**PROBLEMS TO SOLVE**
1 - In the forum thread about the Sintratec SLS printer, about what share of the powder can be reused, according to the Sintratec representative?
2 - Reproduce the stretch of the Sintratec printer forum thread from "How effective is" through "gray primer applied.".
3 - Pick up the forum thread about the Sintratec SLS printer after its last sentence and keep it going.

**PASSAGE PROVIDED**

-------------------------

# Specific 3D Printers, Scanners, & Hardware > Other 3D Printers / Scanners / Hardware > Sintratec SLS 3D Printer >  Questions before purchasing...

## Fungi

I am on the fence. I have been using Shapeways S&F for a year now and am a click away from ordering the kit. Can anyone provide more information on;

How effective is the material sifting and recycling into new prints? Are you able to use the majority of the material? Is there a lot of wasted material? 

After calibrating and set up are the prints all usable, or are failed prints possible always? 

How do the parts compare to Shapeways S&F as far as surface detail? I.e. will I be able to achieve part quality as nice as the attached image? These are 1" diameter parts that have had two coats of gray primer applied. 

big-truck-2-hole-01.jpg

From the images I have seen It does not look like the Sintratec printer can do this quality. I hope I am wrong.

----------


## rudschul

i bought my printer from Laliberte. He was aktive on this Forum.
In general it is a good printer. You are able to print very detailed things in comparison to an FDM Printer.
1. It is very hard work sifting the material. It is possible to reuse most material depending on experience not to loose the material at the sifting process or to get the material you want to sift. I need about 4-5 hours to sift 1l. I hope to optimize my process. It is very easy to create a cloud of dust :-) 
2. The most importend thing at the beginning is the warm up phase. I use 2-3 hours warming up the printer. If i have no problem at the first 10 layer everything is working fine depending on you model.
This matematical Model is only 5cm high. It is not printable with an FDM Printer because inside the model you have the same structure (it is like snake house)
12795540_180631778978538_4214199753529621030_n.jpg

----------


## RomanG

Hey Fungi

This is roman from sintratec =)

Im glad you are interested in buying a sintartec kit. I hope I can answer all your questions about the printer:

1: The sifting is really easy when you have the right tools. I recommend a lab test sieve with 100 meshes (150 micro hole diameter). You can also reuse about 90% of the powder.

2: After correctly calibrating the printer its really easy to use and print failure is reduced to a minimum. We also provide a in depth printing guide for newcomers to sls printing. Also we provide personal support if something is not working out how it should.

3: The print quality is comparable to pictures you attached. The one big advantage over FDM printers is the absolute freedom of design.

If you have any more questions feel free to ask =)

----------


## rudschul

Hi Roman,

you say that sifting is easy if you have the right tools. You recommend a lab test sieve with 100 meshes. I see my problem. I use a sieve with 180 meshes and no machine. So it takes long time ;-(

----------


## Fungi

Hi Roman, 

I am no newcomer to 3D printing. I purchased a 3D systems Projet3500hdmax for a small business I started. I was lied to by 3D systems concerning cost of parts. I was told part cost without taking support into consideration, and was told material costs would come down. lol Owned it for 3 years. Sold it for 1/3rd what I paid for it when I simply gave up on trying to make any money with it. I began using shapeways strong and flexible a year or so ago and it has been a nightmare with inconsistency in print orientation and basic quality control. One concern I have is throughput. With printing taking hours and warm up taking hours I can maybe print 2 sets of wheels per day. I can maybe sell them for $25 a set. I don't want to start this with unrealistic expectations. I need to make parts, lot's of them, and not have failed parts, and not spend hours removing parts from a brick. I'm not the guy who will be ecstatic to just be able to make a part. I'm way past that stage. I was very excited to here of this printer, and I'm not afraid at all about building it. I just don't know if I'm buying a huge disappointment with my goals in mind.

-------------------------

**DATA EXCERPT**
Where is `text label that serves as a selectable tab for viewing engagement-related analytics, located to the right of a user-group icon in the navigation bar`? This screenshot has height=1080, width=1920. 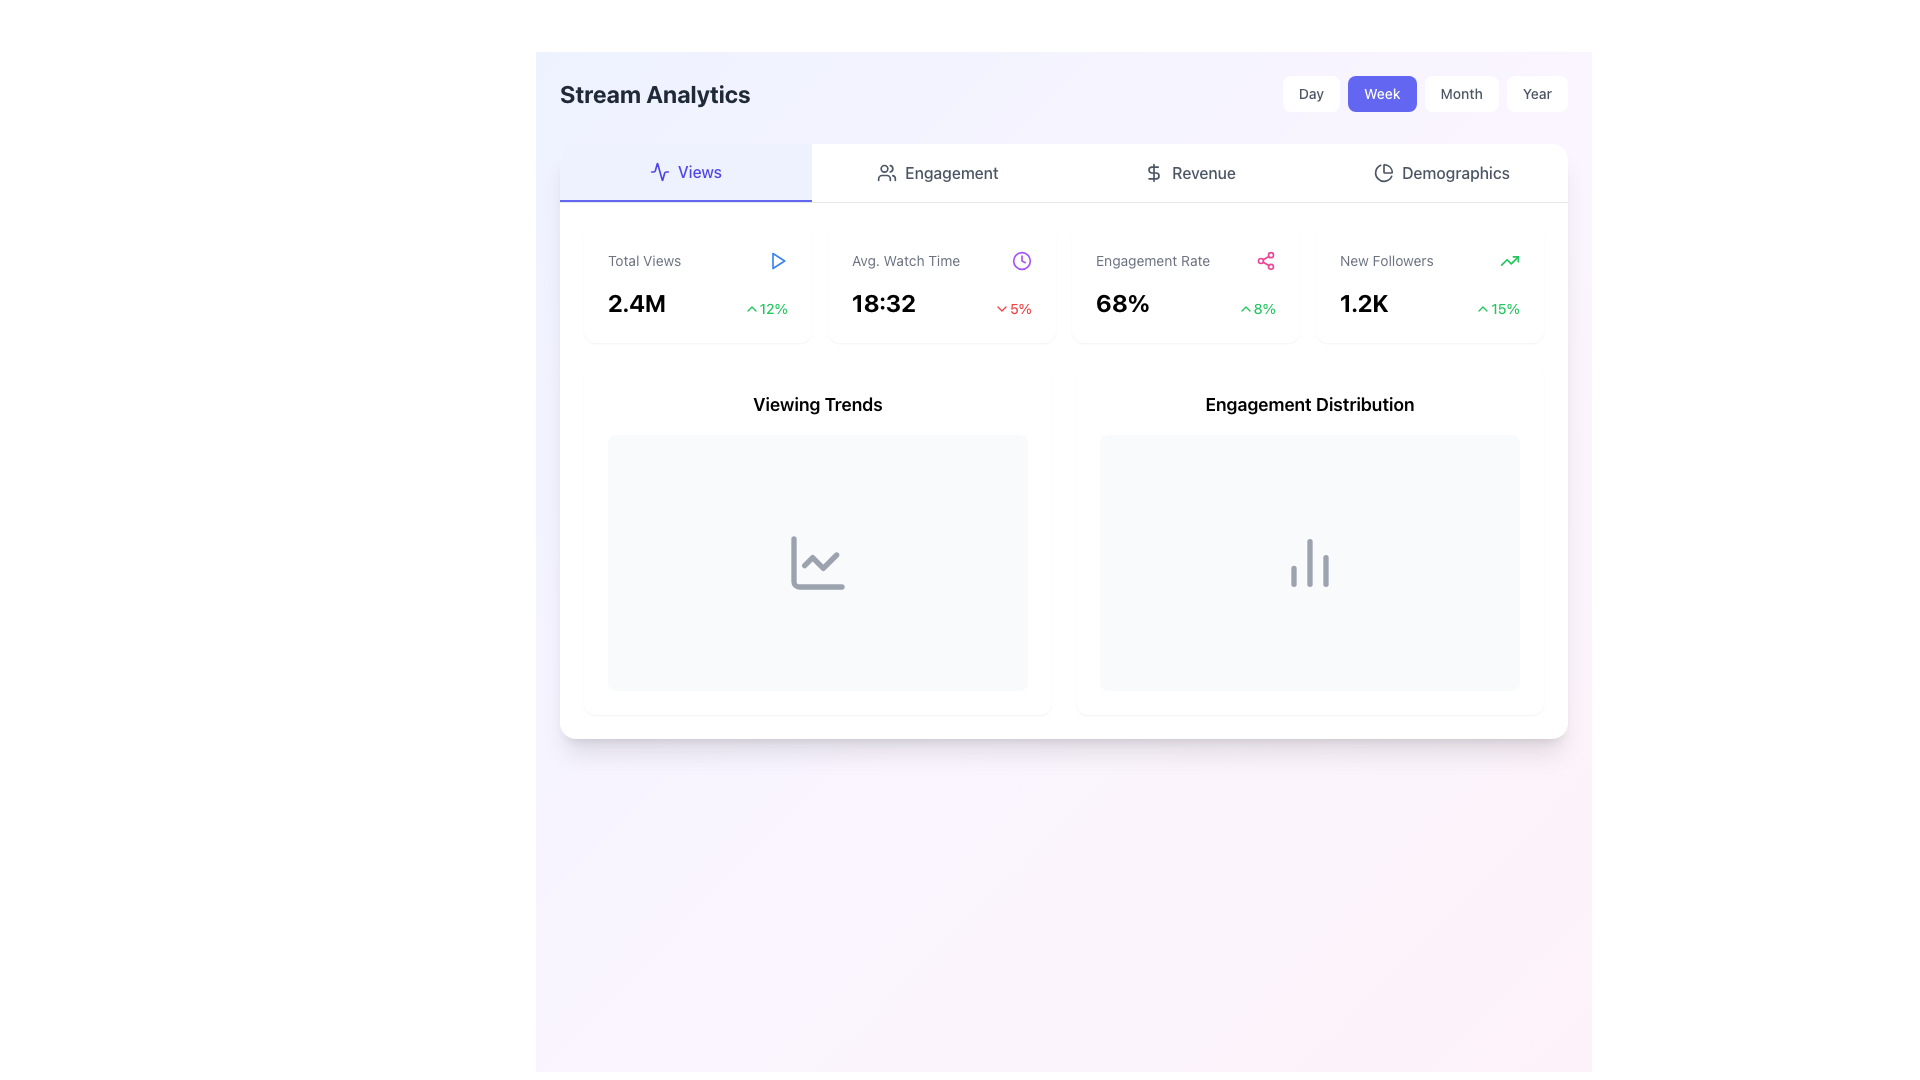 text label that serves as a selectable tab for viewing engagement-related analytics, located to the right of a user-group icon in the navigation bar is located at coordinates (950, 172).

-------------------------

**RESULTS OF THE TASKS**
1 - About 90% of the powder.

2 -
How effective is the material sifting and recycling into new prints? Are you able to use the majority of the material? Is there a lot of wasted material? 

After calibrating and set up are the prints all usable, or are failed prints possible always? 

How do the parts compare to Shapeways S&F as far as surface detail? I.e. will I be able to achieve part quality as nice as the attached image? These are 1" diameter parts that have had two coats of gray primer applied.

3 -
----------


## rudschul

Hi Fungi,
i use the printer only private but it is my second printer. My first printer is the Ultimaker. I bought the Ultimaker 2 years before. I think i have some experence with 3d printing. I think FDM printing and SLS printing are complete different. With the Ultimaker the printing depends on mostly on the modell. If it is a complex modell it take a long time each layer. Switching to the next layer is very fast. With the Sintratec it is different. Printing one layer is very fast (1-3s), but switching the layer takes a long time. (round about 20s). The temperature and warm up is the next thing. For this thing you need long time. But you have to think in an other way. If you use an FDM Printer you are thinking about to fill the printng plattform with models you want to print. If you want to use an SLS printer you should think how to fill your print volume. If you use the volume you are able to reduce a lot of time. 
But keep aware. If you want to use the SLS printer in a professional way you will have to invest in some more tools. 
First i think to care for your health. You will need a kind of air extraction system. 
Second you will need a labority sieving system.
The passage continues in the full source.